Diana Ross: A Biography by J. Randy Taraborrelli
My rating: 2 of 5 stars
It doesn't take long to divine Taraborrelli's opinion of himself in this book: it begins with a quote from Miss Ross herself telling him how he knows her better than any biographer. Yes, the first words of the biography are about him, not her. And this reviewer found this writer's constant references to "this writer" (rather than simply "I" or "me") to be tiresome and pompously self-serving.
Now, having written two previous biographies of the Motown superstar, he's returning to squeeze the last bit of milk from his cash cow.

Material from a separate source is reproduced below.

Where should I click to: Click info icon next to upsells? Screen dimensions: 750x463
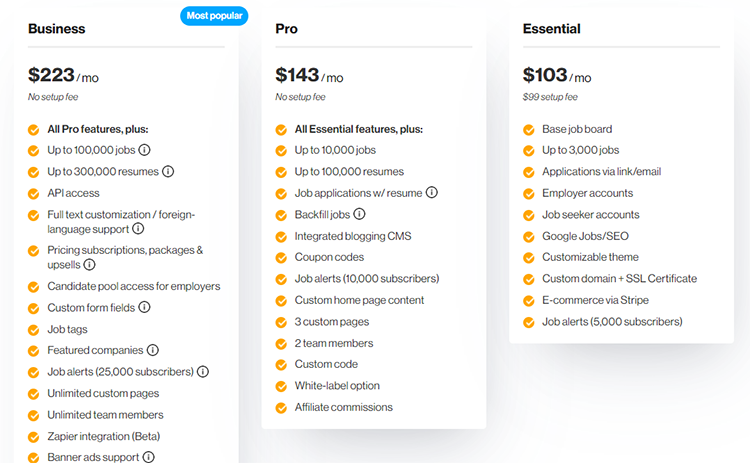coord(89,265)
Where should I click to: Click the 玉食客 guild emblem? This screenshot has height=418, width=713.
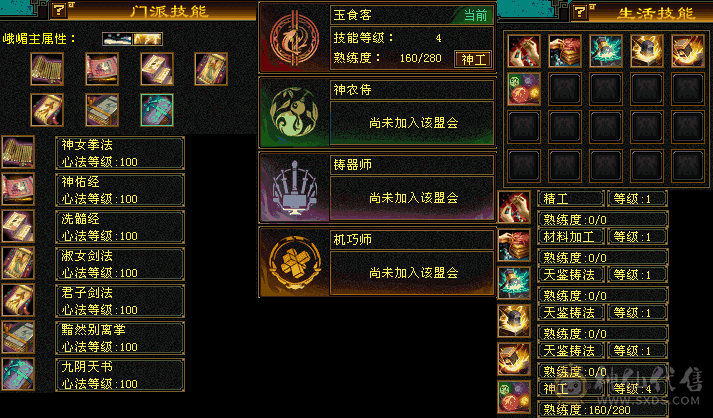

To be fair, despite being an unashamed fan, Taraborrelli is even-handed. It's long been alleged that Ross is an uncompromising, career-focused manipulator and, despite his obvious love for her as an artist, he's quite happy to show her in this unflattering light. He even colludes with the consensus that Ross was miscast in The Wiz when a one-eyed fan might have presented it as a triumph. This is by no means a hagiography. Its failings lie elsewhere.
The book is over-long and excessively detailed, with the accumulation of facts valued far above writing style. Taraborrelli is meticulous at the expense of readability and his prose is workmanlike and uninspired, as if he's desperate to collate every scrap of source material rather than tell a story. And yet the opposite is true when it comes to the photos. Nearly all of them are PR shots taken from the glory years 1966-68, giving a frustratingly incomplete picture.
In the end we don't learn much about Ross that we didn't already know. We just know it in more detail. A lot, lot more detail.